▶ [INPUT DATA]
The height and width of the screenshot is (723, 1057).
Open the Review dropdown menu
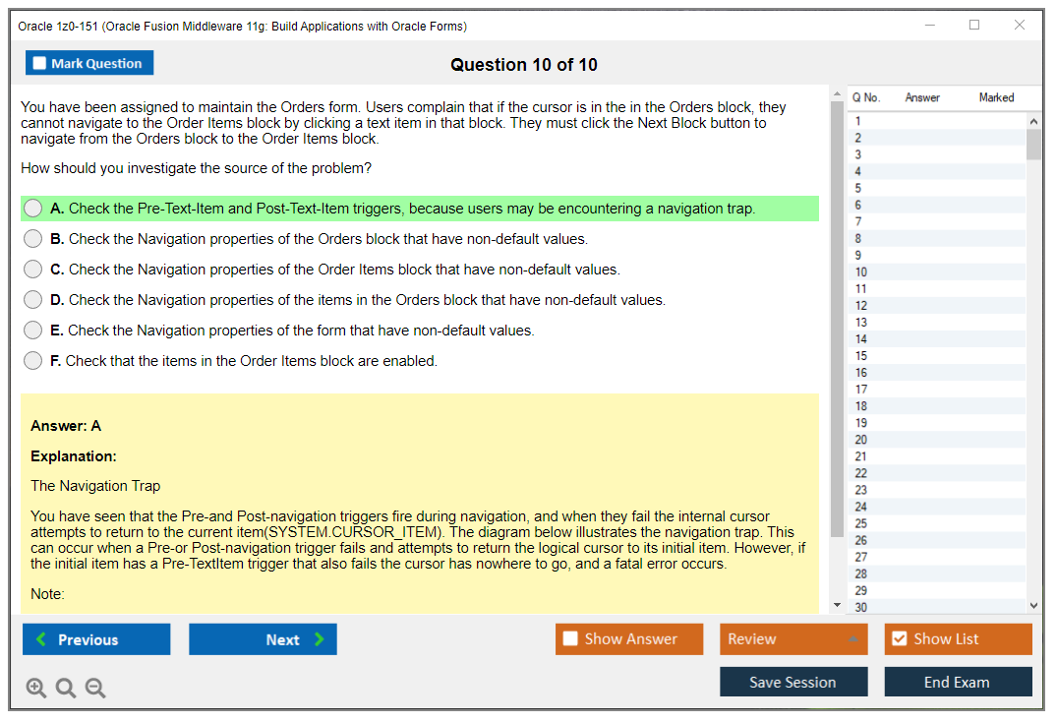pyautogui.click(x=793, y=639)
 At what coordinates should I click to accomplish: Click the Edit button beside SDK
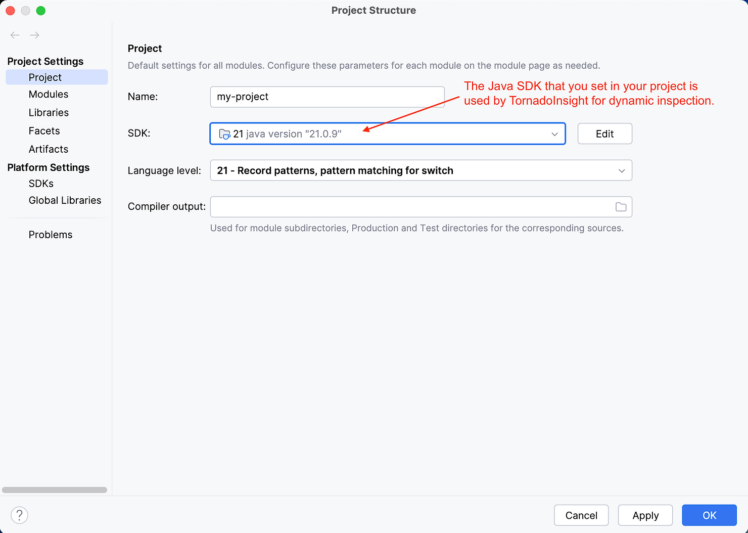(604, 134)
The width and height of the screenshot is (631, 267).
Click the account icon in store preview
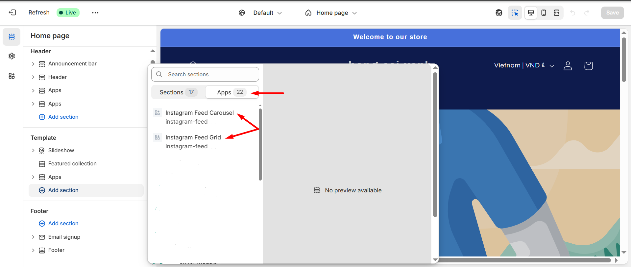tap(568, 66)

▶ [INSTRUCTIONS FOR THE TASK]
The answer must consist of every line above that contains the word "height".

▶ [OUTPUT FOR THIS TASK]
The height and width of the screenshot is (723, 1057).
The width and height of the screenshot is (631, 267).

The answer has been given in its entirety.